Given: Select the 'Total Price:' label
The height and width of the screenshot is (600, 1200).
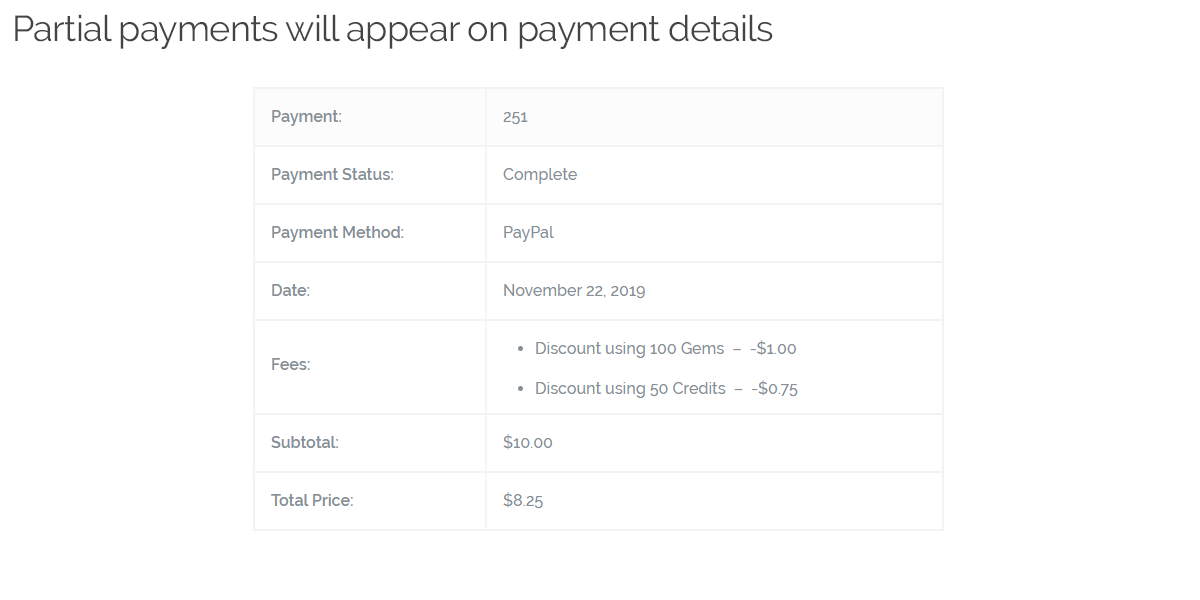Looking at the screenshot, I should 312,501.
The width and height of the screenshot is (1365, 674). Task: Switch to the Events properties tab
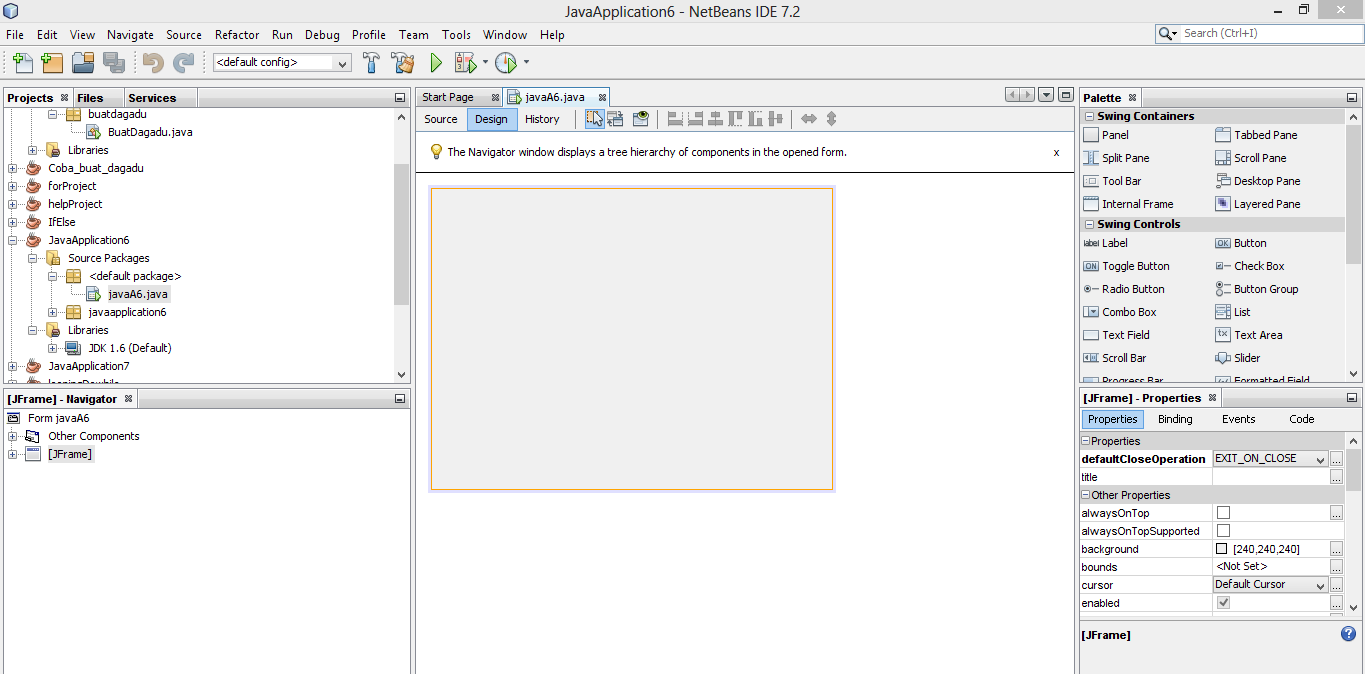tap(1238, 419)
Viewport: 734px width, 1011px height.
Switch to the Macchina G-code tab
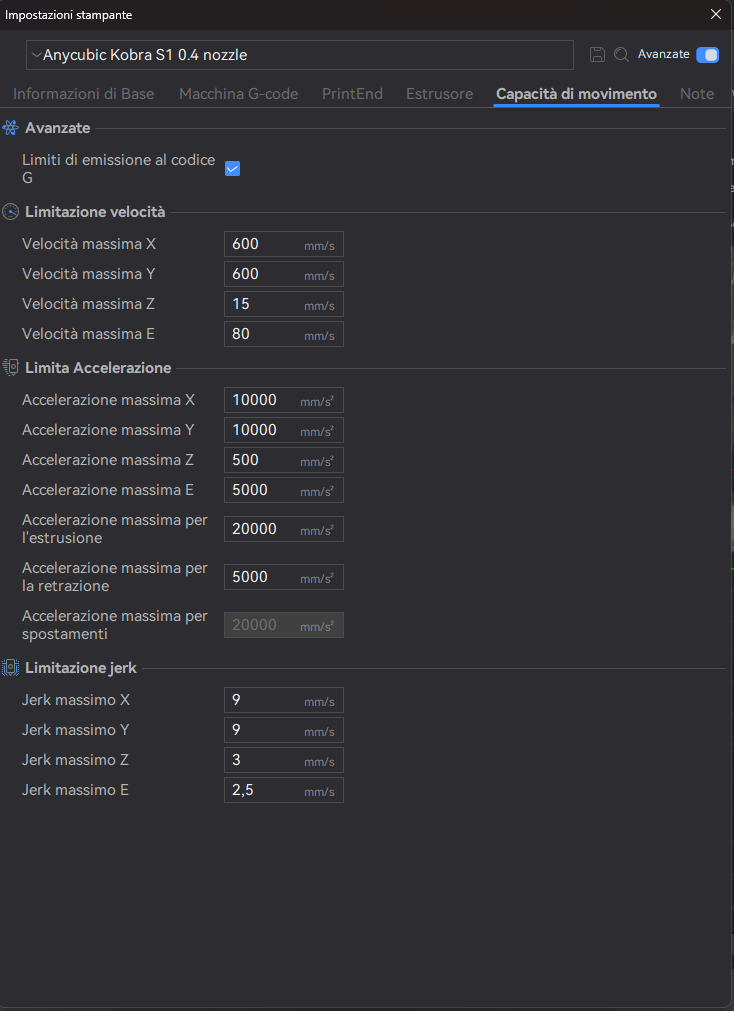(x=238, y=94)
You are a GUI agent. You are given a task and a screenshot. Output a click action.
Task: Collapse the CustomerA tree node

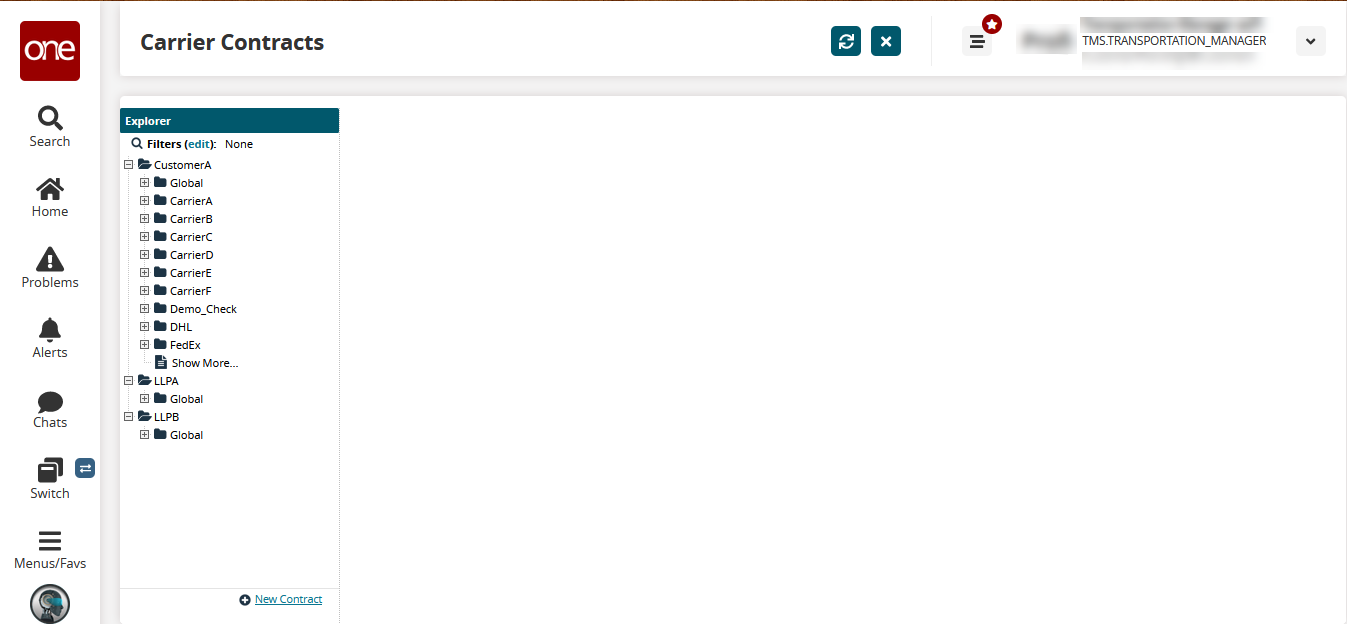[x=129, y=165]
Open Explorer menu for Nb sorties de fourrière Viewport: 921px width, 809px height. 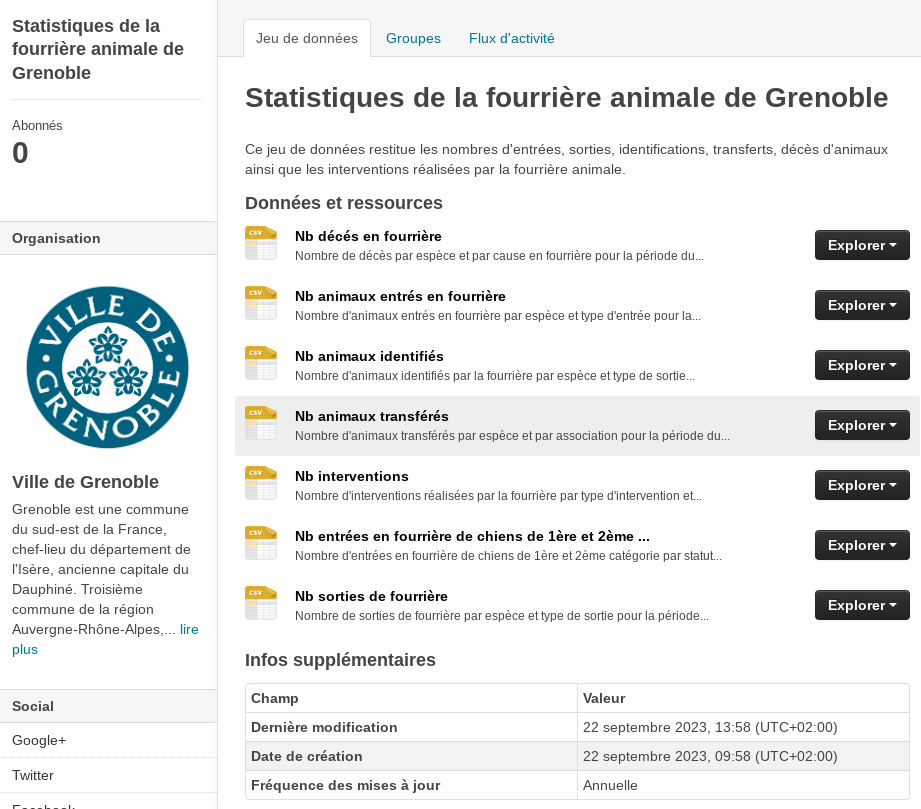tap(861, 605)
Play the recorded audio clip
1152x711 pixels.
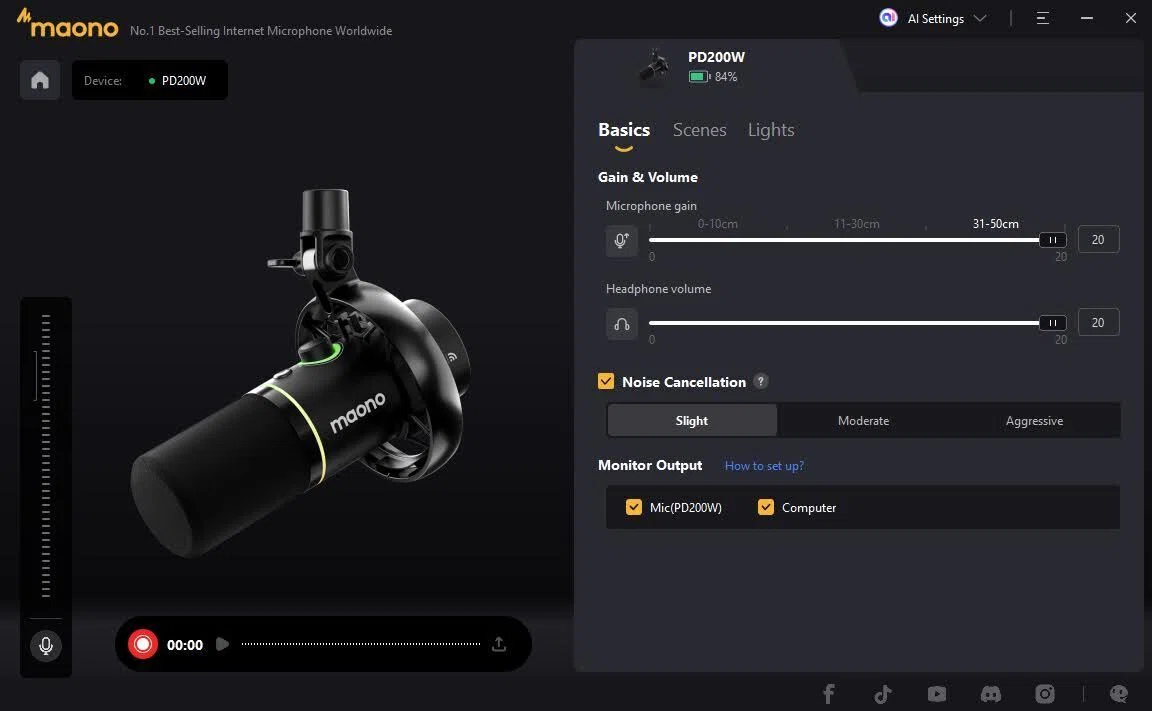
#####
#### DIRECTIONS:
Begin with the first line of the entries above and write out each line exactly, ending with the line containing "Viewport: 734px width, 1011px height.". Leave out pictures.

#### EXERCISE ANSWER:
Given: Select the 'Total Price:' label
The height and width of the screenshot is (600, 1200).
Looking at the screenshot, I should 312,501.
The width and height of the screenshot is (1365, 674). Task: Switch to the Events properties tab
tap(1238, 419)
Viewport: 734px width, 1011px height.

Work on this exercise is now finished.